Note that $T := \tilde \phi(f^{-1}(Y))$ is a proper Zariski closed subset of $S$. Therefore, for generic $v_1, \ldots, v_s \in V$, $Z(v_1) \cap \cdots \cap Z(v_s) \cap T = \emptyset$. Consequently, in this case $P \cap Y = \emptyset$ and your question boils down to whether $v_1, \ldots, v_s$ generate the ideal of $Y$ (in a neighborhood of $Y$ in $X$), which should in general be false. Am I missing something?

For example, let $X := Z(x_0^2x_2 - x_1^3) \subseteq \mathbb{P}^2$. The singular set of $X$ is $Y := \lbrace(0:0:1)\rbrace$ (with respect to homogeneous coordinates $(x_0: x_1: x_2)$ of $\mathbb{P}^2$). Let $L$ (resp. $V$) be the linear system with basis $x_0, x_1, x_2$ (resp. $x_0, x_1$).

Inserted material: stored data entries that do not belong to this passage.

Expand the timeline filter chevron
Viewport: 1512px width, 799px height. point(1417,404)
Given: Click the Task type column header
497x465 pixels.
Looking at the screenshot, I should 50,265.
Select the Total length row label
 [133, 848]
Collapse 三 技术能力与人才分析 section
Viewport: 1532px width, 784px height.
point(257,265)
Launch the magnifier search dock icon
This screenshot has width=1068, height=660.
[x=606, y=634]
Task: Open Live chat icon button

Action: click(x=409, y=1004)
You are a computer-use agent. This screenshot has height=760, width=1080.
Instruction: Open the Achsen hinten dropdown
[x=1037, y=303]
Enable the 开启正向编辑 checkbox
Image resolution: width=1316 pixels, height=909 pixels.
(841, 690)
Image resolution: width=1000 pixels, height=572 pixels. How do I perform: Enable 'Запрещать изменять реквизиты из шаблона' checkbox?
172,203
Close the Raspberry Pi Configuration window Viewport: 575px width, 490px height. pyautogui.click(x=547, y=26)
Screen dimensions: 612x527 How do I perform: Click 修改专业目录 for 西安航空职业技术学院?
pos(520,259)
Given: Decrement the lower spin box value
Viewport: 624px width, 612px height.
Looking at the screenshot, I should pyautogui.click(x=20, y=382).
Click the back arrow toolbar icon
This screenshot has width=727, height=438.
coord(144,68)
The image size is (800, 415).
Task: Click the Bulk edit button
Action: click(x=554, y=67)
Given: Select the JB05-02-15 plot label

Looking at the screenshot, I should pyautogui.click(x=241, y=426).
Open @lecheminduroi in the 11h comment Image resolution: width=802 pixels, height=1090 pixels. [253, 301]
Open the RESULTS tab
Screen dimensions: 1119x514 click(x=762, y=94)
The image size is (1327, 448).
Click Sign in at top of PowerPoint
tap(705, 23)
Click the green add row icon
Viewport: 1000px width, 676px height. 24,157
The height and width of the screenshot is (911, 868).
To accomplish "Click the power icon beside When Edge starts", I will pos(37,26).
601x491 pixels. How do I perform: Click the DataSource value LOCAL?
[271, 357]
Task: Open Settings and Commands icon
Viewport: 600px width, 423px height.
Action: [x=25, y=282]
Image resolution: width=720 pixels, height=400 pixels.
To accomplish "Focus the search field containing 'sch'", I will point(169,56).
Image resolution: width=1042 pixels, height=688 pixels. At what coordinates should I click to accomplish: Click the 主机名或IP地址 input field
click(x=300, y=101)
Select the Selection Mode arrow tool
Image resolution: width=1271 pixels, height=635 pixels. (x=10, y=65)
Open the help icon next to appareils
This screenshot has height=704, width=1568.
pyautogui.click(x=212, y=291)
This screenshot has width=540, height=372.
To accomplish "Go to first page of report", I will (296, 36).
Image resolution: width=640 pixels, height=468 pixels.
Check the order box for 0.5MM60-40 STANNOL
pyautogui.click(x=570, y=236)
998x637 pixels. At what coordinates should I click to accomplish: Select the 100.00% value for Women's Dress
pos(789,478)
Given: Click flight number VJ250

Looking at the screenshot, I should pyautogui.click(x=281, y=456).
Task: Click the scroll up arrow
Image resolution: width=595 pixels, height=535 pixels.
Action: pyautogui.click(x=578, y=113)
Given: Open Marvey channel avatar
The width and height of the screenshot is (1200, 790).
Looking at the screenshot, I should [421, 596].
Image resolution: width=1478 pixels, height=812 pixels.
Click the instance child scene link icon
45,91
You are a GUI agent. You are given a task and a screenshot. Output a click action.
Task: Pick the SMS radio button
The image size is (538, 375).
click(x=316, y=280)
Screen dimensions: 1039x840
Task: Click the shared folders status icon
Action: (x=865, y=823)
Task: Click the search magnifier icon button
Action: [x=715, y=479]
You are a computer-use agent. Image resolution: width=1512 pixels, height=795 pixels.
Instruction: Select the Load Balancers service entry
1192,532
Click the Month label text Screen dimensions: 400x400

Then $S = \mathbb{P}^1$ and $T = \lbrace(0:1)\rbrace$. Therefore, if we take $v_1 := a_0x_0 + a_1x_1$ with $a_1 \neq 0$, then $Z(v_1) \cap T = \emptyset$ and consequently $P \cap Y = \emptyset$. Let $U$ be the affine neighborhood of $Y$ in $\mathbb{P}^2$ with coordinates $u_0 := x_0/x_2$ and $u_1 := x_1/x_2$. Then ideal of $Y$ on $U \cap X$ is $\mathcal{I} := \langle u_0, u_1 \rangle$ and the ideal generated by $v_1$ is $\mathcal{J} := \langle a_0u_0 + a_1u_1 \rangle$. Since the ideal in $\mathbb{C}[x,y]$ generated by $a_0u_0 + a_1u_1$ and $u_0^2 - u_1^3$ does not equal the ideal generated by $u_0$ and $u_1$, it follows that $\mathcal{I} \neq \mathcal{J}$.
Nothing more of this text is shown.